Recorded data
+-------+
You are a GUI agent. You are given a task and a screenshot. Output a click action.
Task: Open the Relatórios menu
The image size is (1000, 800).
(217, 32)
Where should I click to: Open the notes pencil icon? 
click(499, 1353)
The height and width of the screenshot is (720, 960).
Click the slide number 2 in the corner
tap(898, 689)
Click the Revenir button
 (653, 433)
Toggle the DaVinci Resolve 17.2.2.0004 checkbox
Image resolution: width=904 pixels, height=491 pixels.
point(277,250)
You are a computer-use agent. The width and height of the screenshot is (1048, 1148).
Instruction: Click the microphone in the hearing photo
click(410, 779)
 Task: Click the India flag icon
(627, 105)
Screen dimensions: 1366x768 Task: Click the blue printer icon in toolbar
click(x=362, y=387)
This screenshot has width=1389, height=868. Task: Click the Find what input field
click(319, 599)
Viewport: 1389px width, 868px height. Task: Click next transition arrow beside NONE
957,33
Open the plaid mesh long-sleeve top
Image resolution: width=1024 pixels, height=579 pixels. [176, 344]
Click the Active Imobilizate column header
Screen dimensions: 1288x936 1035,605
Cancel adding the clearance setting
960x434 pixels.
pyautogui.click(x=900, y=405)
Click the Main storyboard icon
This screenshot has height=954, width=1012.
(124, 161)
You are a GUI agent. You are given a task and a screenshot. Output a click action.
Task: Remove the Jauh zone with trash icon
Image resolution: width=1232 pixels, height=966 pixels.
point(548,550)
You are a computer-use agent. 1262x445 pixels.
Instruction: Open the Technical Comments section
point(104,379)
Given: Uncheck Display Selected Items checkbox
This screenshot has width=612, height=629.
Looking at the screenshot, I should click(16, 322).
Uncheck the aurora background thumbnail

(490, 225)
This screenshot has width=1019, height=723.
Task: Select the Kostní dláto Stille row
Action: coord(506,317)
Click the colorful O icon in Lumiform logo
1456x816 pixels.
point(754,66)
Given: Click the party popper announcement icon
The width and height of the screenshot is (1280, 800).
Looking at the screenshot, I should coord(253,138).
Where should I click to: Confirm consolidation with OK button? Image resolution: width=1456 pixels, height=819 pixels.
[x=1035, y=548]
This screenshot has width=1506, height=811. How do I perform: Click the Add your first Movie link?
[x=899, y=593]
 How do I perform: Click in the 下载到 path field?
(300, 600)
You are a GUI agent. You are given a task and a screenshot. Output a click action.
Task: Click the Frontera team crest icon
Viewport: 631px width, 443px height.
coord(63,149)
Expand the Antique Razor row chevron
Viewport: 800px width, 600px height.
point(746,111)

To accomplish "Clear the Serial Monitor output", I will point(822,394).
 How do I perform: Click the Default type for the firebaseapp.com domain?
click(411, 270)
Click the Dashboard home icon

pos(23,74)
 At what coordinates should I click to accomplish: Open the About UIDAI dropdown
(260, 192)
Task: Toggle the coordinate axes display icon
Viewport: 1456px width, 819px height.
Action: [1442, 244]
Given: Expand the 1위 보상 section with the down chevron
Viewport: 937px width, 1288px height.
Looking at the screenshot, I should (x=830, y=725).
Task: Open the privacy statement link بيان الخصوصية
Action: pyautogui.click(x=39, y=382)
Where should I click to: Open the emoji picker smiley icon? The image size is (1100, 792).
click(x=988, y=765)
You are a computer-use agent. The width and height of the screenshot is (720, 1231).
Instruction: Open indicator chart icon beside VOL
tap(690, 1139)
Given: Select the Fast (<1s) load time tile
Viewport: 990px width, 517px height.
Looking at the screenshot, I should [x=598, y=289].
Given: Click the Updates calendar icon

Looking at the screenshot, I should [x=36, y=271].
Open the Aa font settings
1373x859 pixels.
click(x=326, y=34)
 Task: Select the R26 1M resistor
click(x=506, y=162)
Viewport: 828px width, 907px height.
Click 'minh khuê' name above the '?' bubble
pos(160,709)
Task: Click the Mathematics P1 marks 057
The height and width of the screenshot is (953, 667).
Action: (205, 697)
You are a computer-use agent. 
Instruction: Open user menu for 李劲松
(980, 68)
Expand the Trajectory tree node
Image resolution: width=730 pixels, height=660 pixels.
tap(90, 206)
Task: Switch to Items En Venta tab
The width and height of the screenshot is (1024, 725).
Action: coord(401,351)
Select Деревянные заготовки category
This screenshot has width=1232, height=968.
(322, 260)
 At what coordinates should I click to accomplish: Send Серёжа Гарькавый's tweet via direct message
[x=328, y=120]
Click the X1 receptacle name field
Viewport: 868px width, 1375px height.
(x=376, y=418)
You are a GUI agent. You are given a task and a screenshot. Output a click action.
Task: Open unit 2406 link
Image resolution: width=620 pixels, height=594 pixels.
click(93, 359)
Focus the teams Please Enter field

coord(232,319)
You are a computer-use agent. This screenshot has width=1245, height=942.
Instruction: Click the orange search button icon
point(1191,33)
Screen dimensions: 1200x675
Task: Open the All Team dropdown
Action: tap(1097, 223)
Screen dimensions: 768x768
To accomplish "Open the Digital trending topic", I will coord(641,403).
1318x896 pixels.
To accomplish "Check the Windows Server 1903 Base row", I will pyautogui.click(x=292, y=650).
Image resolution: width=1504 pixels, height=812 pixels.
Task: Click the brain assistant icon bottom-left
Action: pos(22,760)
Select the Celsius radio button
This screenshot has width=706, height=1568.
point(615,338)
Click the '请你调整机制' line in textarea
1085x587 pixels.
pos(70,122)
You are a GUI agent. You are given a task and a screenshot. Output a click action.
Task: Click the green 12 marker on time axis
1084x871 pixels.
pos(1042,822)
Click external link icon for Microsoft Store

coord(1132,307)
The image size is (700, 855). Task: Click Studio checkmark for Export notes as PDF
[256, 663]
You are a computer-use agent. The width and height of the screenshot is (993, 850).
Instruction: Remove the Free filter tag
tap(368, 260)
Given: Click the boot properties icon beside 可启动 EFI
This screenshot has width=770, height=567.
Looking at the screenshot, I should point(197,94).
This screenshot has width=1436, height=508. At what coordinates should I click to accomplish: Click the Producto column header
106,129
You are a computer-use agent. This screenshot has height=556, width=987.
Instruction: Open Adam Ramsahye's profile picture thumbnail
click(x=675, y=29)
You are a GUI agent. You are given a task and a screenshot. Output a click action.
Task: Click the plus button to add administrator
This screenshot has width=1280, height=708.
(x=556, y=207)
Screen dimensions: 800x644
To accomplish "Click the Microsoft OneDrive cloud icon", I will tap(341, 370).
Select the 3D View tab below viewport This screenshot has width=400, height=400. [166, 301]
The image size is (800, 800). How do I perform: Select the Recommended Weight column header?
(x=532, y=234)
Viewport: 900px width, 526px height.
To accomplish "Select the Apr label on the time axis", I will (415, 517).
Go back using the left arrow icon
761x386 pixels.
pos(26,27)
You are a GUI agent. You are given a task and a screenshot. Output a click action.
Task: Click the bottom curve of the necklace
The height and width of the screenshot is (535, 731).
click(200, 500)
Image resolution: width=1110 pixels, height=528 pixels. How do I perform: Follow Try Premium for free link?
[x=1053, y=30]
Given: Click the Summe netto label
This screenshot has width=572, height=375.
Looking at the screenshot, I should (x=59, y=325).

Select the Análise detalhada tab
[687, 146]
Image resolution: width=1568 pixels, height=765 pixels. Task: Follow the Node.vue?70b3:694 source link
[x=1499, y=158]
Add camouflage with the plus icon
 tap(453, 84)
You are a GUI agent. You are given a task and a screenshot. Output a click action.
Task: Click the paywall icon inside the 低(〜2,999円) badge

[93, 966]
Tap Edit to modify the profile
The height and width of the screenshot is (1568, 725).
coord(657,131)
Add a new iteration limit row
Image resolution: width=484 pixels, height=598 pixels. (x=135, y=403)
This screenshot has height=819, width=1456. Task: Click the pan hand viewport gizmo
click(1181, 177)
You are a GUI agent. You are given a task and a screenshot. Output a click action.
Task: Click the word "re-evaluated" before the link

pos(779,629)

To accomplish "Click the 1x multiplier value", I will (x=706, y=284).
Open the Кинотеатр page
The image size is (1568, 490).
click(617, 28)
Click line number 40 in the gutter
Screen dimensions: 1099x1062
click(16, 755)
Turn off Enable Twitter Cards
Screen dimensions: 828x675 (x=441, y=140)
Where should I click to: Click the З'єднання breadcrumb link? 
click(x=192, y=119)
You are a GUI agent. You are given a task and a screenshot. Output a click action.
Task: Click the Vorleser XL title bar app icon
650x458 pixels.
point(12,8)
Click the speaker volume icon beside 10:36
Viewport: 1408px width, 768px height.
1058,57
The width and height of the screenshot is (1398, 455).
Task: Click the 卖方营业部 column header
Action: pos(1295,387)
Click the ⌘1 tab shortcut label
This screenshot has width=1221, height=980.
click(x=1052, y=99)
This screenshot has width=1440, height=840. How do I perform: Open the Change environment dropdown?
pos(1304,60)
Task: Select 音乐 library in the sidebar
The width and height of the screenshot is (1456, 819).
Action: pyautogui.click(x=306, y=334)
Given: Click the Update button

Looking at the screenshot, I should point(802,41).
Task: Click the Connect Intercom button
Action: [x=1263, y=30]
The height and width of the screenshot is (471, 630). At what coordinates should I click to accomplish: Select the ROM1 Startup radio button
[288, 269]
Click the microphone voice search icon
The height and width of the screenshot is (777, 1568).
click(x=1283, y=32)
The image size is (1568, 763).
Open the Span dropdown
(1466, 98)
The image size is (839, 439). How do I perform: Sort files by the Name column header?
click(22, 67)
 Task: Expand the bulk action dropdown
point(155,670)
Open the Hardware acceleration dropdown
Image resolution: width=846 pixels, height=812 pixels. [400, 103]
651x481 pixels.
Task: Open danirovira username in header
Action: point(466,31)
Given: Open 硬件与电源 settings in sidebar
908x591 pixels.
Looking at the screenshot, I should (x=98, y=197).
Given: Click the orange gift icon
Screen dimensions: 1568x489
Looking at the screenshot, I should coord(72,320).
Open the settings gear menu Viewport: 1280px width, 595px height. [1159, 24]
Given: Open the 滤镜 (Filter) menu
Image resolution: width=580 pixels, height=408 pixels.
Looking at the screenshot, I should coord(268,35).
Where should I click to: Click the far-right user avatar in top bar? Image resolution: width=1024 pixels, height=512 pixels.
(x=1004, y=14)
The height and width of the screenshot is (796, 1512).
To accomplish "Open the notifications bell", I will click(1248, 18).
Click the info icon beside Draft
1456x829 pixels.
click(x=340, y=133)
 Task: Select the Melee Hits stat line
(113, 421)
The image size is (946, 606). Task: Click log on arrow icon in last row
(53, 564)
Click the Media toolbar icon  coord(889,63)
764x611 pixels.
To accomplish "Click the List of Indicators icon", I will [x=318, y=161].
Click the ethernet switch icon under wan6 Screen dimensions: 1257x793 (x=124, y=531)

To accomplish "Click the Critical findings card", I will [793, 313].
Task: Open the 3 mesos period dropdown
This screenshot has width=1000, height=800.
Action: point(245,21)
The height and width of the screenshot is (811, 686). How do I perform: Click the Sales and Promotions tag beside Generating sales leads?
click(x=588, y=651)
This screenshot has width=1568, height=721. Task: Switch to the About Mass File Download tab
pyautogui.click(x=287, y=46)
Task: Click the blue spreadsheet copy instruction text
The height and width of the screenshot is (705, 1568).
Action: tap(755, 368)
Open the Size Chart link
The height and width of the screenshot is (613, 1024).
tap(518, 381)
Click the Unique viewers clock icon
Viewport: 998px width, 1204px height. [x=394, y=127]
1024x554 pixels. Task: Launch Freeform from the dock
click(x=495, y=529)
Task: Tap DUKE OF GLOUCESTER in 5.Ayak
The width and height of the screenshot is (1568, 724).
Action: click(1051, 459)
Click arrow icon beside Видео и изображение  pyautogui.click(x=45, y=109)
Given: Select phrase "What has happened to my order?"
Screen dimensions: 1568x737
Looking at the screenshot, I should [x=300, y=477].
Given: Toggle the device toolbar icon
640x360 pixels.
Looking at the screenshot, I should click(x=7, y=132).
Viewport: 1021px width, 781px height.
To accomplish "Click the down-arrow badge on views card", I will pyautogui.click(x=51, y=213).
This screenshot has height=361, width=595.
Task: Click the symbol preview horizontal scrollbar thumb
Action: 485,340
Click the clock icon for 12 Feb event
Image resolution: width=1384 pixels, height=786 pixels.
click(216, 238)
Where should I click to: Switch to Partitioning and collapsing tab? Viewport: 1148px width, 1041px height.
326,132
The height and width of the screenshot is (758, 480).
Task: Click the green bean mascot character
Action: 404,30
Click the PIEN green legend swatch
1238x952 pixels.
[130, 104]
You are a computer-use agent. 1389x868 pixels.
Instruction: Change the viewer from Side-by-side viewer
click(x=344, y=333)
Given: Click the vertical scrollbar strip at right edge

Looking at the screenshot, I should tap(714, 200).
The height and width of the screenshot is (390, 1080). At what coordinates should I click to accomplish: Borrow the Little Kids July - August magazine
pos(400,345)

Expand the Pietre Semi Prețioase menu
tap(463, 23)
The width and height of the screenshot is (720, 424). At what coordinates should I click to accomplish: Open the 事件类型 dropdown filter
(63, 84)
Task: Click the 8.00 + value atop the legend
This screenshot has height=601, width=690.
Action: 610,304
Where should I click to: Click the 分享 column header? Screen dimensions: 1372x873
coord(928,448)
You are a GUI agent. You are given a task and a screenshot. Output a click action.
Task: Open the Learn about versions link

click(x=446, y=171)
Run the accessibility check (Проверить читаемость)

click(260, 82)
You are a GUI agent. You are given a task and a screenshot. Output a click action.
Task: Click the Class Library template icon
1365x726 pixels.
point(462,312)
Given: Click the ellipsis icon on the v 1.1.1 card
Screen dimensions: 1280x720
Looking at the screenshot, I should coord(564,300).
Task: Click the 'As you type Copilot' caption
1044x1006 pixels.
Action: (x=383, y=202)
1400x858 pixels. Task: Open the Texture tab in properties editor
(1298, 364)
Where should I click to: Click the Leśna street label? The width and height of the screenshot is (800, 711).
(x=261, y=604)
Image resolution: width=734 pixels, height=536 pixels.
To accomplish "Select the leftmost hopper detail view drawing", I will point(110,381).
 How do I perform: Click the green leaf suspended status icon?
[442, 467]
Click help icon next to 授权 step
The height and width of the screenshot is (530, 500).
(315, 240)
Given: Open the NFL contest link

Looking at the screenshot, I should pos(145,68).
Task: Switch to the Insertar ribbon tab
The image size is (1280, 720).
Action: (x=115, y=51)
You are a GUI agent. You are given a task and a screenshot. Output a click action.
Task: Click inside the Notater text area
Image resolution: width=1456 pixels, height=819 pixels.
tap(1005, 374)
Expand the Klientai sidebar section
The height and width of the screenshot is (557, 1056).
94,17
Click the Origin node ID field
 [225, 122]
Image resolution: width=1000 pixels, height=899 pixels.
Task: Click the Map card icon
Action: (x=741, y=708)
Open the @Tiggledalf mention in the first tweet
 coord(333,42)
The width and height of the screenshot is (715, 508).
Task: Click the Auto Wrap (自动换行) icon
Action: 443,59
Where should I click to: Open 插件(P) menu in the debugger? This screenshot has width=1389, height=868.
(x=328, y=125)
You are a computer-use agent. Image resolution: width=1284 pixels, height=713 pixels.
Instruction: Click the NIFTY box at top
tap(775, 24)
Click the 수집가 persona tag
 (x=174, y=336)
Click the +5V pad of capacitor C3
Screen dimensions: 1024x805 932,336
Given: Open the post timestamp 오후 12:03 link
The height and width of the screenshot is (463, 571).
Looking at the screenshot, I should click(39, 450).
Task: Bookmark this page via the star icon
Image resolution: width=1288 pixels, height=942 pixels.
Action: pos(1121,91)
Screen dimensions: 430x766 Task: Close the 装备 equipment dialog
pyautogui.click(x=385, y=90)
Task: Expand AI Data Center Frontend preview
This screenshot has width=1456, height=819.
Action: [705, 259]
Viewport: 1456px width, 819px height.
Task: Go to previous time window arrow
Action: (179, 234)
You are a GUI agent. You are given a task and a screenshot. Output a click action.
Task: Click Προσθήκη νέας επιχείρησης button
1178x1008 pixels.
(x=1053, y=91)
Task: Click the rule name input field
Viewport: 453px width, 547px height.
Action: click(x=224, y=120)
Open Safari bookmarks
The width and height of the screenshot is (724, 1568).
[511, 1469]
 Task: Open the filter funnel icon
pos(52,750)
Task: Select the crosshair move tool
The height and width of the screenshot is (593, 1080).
+-------+
[PROBLEM DETAILS]: Change "menu" to "dropdown" in the rows starting with the line that contains "Open the settings" and going on through the line that contains "(x=1004, y=14)", leaving everything else in those lines as it is.

[ANSWER TO THIS TASK]:
Open the settings gear dropdown Viewport: 1280px width, 595px height. [1159, 24]
Given: Open the 滤镜 (Filter) dropdown
Image resolution: width=580 pixels, height=408 pixels.
Looking at the screenshot, I should coord(268,35).
Where should I click to: Click the far-right user avatar in top bar? Image resolution: width=1024 pixels, height=512 pixels.
(x=1004, y=14)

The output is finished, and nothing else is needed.